Abstract
An automatic design optimization of a wireless power transfer system is performed using Monte Carlo tree search (MCTS). Several key factors, i.e., the compensation network, shapes and geometrical parameters of the coils are determined after searches, in order to achieve the high transfer efficiencies for coaxial aligned and misaligned cases. The improved Selection policy in MCTS, called first play urgency (FPU), is implemented for optimization. It proves to be a more promising technique for finding optimal solutions when the searching volume is limited, compared with the original MCTS with using the upper confidence bound applies to tree (UCB1).
Introduction
Wireless power transfer (WPT) systems have received great attention for charging various items ranging from cell phones to electric vehicles [1–3]. Among multiple key characteristics for evaluating WPT systems, the transfer efficiency stands out as one of the most critical one. Coinciding with transfer efficiency, typically, a constant output voltage on the secondary part of the WPT system is also expected, in order to supply a steady power to the subsequent load. Based on the reasons mentioned above, when designing a WPT system, our primary focus lies in the transmission efficiency of the system and the characteristics of a constant voltage output. Unfortunately, when addressing the issue of designing a WPT system comprehensively, numerous variable factors need to be taken into consideration, such as the selection of a compensation network, sizes of transmitting and receiving coils, and so on, undoubtedly amplifying the complexity of the design.
Therefore, designing a WPT system with high transfer efficiency and constant output voltage poses significant challenges. With the development of the artificial intelligence (AI), it is feasible to analyse and design WPT systems in a more streamlined and efficient manner, thereby predicting the performance or achieving performance enhancements. In [4], the neural network-based artificial intelligence is implemented for the estimation of the accurate acquisition in terms of the receiver. In addition, A class-E power amplifier for WPT applications is designed in [5] using the neural network, combined with imperialist competitive algorithm, genetic algorithm, and so on. In [6], an optimal efficiency tracking model is proposed based on the power control technique, using machine learning, for overcoming the efficiency drop caused by variant impedance. In [7], the neural network is built for the designing of the three-dimensional core in WPT systems. However, this approach is only applicable to cases with coarse grids of the core. As the grid becomes finer, it also implies a significant increase in the number of input variables, leading to a substantial rise in both computational complexity and difficulty in interpretation. A coil design is carried out in [8] for the WPT robust analysis, based on the improved Tabu search.
Regarding to the multi-objective design on WPT systems, the particle swarm optimization is successfully implemented [9–11] for designing W-type road, the shields, and couplers. In [9], the response surface is also applied for approximation. Alongside particle swarm optimization in [10], the non-dominated sorting genetic algorithm II is also employed for comparable research. However, the aforementioned literatures are focused on the design of a specific component, such as the coil or a shielding layer, without considering other aspects of the WPT system, such as the selection of topology, which may be either overlooked or predetermined. In [12], four widely used couplers are studied and compared after optimization through the particle swarm optimization, however similarly with [9–11], the selection of topology is out of considered.

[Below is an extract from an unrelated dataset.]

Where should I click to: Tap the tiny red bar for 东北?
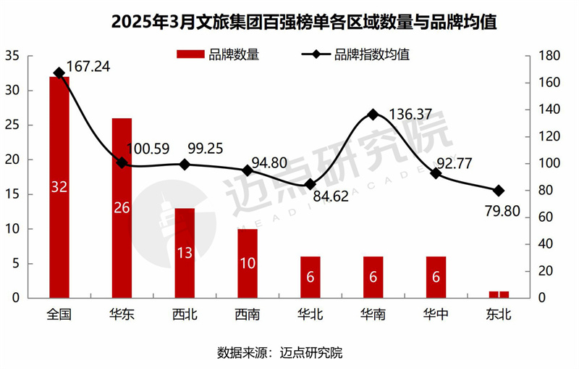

Monte Carlo tree search (MCTS) is an AI method, for finding optimal solutions by building a search tree through the process of Selection, Expansion, Simulation, and Backpropagation [13]. It can make a trade-off between the exploitation and the exploration when making decisions, therefore, it is suitable for optimization problems. Now it has been successfully applied to the optimization in electrical applications such as motors [14], inductors [15], and so on. Furthermore, MCTS is not only suitable for the single-objective optimization problems in the aforementioned examples, but also applicable to multi-objective optimization, such as the designing sampling robot in the field of environmental monitoring scenarios [16] and the permanent magnet motor [17]. It is worth mentioning that MCTS can take selection of electrical topologies and parametric optimization for the geometry into consideration, which is highly suitable for solving optimization problems of WPT systems.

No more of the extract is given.